▸ **WRITTEN TASK**: Copy the listing word for word, starting at the line that contains "Launch the Facebook app" and ending with the last line of the listing, both included.

▸ **DATA**:
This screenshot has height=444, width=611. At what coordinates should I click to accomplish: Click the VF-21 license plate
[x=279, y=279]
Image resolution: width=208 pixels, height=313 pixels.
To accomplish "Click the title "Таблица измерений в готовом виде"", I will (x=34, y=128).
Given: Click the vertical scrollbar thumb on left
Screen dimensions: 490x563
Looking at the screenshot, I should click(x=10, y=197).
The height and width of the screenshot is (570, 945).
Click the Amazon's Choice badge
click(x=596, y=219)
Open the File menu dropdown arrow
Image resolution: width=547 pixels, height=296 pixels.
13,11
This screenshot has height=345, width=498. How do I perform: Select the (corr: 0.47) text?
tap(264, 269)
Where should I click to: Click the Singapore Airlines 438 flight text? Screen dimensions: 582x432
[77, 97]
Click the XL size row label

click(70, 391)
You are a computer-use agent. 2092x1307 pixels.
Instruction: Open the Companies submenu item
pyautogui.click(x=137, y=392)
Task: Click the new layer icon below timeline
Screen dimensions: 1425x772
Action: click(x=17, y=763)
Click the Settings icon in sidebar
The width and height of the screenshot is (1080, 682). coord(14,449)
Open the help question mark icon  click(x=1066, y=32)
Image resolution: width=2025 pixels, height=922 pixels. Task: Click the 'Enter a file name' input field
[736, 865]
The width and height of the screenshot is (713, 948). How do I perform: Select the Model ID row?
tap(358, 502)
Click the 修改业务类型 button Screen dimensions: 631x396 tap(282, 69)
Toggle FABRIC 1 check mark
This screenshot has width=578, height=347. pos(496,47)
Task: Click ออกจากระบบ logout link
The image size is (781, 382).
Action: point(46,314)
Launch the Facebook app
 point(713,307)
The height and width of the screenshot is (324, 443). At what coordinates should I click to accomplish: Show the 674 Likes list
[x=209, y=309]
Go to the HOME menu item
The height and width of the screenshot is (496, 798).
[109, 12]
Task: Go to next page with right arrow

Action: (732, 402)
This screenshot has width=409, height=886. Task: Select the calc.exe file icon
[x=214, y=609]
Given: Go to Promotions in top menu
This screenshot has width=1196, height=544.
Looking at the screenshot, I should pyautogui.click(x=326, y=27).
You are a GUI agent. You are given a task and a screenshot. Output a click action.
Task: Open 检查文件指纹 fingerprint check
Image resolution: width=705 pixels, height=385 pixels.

▸ **EXERCISE OUTPUT**:
Launch the Facebook app
 point(713,307)
The height and width of the screenshot is (324, 443). At what coordinates should I click to accomplish: Show the 674 Likes list
[x=209, y=309]
Go to the HOME menu item
The height and width of the screenshot is (496, 798).
[109, 12]
Task: Go to next page with right arrow

Action: (732, 402)
This screenshot has width=409, height=886. Task: Select the calc.exe file icon
[x=214, y=609]
Given: Go to Promotions in top menu
This screenshot has width=1196, height=544.
Looking at the screenshot, I should pyautogui.click(x=326, y=27).
You are a GUI agent. You are given a task and a screenshot. Output a click action.
Task: Open 检查文件指纹 fingerprint check
Image resolution: width=705 pixels, height=385 pixels.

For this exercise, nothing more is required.